◆ WHAT IS BEING ASKED
In the records that follow, find each line containing "computer" and copy it.

Saved data entries
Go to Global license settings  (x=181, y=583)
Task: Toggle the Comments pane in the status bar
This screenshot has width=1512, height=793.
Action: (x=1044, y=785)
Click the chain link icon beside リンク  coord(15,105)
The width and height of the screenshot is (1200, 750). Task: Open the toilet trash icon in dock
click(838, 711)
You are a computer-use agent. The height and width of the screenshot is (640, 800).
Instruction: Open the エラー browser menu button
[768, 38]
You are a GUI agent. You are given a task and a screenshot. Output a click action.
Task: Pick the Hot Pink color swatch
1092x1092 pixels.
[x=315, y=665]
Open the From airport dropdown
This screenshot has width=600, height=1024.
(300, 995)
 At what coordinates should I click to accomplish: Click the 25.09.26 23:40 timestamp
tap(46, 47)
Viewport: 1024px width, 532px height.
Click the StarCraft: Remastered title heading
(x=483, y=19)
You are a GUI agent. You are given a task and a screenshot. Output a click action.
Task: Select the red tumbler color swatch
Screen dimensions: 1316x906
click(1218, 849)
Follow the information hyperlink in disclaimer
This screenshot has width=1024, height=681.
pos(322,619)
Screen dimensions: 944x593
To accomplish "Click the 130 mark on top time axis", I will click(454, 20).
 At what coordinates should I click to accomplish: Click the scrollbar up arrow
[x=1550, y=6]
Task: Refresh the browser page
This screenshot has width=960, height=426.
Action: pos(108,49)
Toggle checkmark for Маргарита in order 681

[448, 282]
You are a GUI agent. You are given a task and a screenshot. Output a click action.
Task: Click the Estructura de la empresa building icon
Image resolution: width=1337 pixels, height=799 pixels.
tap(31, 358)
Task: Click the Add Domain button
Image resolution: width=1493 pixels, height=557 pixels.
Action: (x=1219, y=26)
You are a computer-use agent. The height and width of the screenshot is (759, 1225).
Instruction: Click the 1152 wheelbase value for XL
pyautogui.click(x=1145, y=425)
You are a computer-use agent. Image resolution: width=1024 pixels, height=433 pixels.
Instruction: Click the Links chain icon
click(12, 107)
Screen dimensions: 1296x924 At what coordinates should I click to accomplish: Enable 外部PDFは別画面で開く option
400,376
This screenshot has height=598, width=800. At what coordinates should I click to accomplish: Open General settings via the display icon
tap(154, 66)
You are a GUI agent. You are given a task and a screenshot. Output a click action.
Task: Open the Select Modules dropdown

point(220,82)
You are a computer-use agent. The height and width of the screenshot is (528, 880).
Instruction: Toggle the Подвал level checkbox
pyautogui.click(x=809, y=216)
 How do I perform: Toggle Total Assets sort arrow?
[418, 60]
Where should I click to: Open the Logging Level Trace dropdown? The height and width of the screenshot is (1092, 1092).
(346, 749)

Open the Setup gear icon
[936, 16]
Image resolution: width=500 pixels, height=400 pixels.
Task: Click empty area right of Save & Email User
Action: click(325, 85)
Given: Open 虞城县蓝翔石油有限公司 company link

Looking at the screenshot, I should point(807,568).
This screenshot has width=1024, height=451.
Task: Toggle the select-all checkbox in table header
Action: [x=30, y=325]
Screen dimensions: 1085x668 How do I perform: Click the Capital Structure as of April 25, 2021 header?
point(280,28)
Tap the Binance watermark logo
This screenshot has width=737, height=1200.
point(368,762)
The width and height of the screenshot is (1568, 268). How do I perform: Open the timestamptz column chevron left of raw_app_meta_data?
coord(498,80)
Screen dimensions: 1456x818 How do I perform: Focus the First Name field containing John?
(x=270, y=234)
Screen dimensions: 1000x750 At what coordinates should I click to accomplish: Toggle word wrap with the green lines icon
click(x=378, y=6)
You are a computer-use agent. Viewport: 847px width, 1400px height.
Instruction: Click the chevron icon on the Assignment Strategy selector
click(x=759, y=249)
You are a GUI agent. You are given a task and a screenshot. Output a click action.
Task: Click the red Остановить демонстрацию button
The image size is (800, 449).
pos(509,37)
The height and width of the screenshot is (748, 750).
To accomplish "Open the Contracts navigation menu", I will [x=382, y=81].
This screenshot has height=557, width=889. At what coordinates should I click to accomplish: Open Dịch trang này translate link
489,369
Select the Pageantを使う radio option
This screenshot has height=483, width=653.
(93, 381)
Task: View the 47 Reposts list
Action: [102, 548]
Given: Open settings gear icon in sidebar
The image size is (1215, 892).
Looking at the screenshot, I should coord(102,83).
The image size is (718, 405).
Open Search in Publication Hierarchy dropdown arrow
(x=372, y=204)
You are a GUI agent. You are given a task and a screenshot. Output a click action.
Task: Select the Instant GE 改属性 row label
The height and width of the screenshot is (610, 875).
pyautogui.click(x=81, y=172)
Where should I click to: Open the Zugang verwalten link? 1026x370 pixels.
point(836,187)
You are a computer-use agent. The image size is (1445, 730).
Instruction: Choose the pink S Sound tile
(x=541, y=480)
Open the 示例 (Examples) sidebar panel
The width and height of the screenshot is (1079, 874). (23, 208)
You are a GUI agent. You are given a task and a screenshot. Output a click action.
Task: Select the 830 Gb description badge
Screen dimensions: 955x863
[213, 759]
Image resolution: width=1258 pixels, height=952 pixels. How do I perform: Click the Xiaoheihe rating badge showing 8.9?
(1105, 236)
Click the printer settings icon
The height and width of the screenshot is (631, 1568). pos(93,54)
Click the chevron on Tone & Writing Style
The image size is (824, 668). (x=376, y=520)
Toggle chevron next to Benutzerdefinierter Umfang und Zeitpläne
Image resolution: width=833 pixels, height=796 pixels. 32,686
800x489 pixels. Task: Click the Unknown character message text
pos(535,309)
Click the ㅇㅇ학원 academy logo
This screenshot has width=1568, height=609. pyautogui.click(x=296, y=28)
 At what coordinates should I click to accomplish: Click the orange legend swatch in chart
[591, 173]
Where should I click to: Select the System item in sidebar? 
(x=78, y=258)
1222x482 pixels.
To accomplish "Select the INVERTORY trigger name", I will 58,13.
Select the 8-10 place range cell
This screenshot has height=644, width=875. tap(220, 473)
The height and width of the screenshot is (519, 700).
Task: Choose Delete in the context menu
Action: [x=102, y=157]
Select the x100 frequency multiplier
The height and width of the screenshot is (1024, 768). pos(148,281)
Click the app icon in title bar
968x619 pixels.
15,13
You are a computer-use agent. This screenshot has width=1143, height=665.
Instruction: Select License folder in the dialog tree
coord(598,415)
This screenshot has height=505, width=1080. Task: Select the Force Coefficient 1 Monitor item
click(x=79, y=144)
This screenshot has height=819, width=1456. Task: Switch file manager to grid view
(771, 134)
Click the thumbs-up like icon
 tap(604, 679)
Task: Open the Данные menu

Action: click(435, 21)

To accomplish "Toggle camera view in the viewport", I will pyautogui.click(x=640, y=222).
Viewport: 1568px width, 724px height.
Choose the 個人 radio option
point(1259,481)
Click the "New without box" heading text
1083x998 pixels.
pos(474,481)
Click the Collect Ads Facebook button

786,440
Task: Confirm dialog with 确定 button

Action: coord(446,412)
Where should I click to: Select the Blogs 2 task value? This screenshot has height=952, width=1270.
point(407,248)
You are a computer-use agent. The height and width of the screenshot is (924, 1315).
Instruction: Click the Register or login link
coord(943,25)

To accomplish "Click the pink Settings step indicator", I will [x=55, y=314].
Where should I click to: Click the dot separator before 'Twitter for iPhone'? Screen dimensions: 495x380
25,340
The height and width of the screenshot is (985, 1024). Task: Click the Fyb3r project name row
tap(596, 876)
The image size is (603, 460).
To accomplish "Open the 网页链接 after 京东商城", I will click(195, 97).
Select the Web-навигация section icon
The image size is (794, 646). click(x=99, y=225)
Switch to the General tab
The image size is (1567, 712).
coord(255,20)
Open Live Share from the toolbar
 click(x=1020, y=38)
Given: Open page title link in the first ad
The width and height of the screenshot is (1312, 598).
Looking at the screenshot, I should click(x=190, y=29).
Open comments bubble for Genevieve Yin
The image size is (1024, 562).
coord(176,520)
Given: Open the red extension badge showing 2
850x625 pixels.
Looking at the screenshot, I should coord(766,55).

◆ ANSWER SECTION
You are a computer-use agent. The height and width of the screenshot is (640, 800).
You are a computer-use agent. The height and width of the screenshot is (759, 1225).
You are a computer-use agent. Image resolution: width=1024 pixels, height=433 pixels.
You are a computer-use agent. The height and width of the screenshot is (528, 880).
You are a computer-use agent. Viewport: 847px width, 1400px height.
You are a computer-use agent. The image size is (1445, 730).
You are a computer-use agent. This screenshot has width=1143, height=665.
You are a computer-use agent. The height and width of the screenshot is (924, 1315).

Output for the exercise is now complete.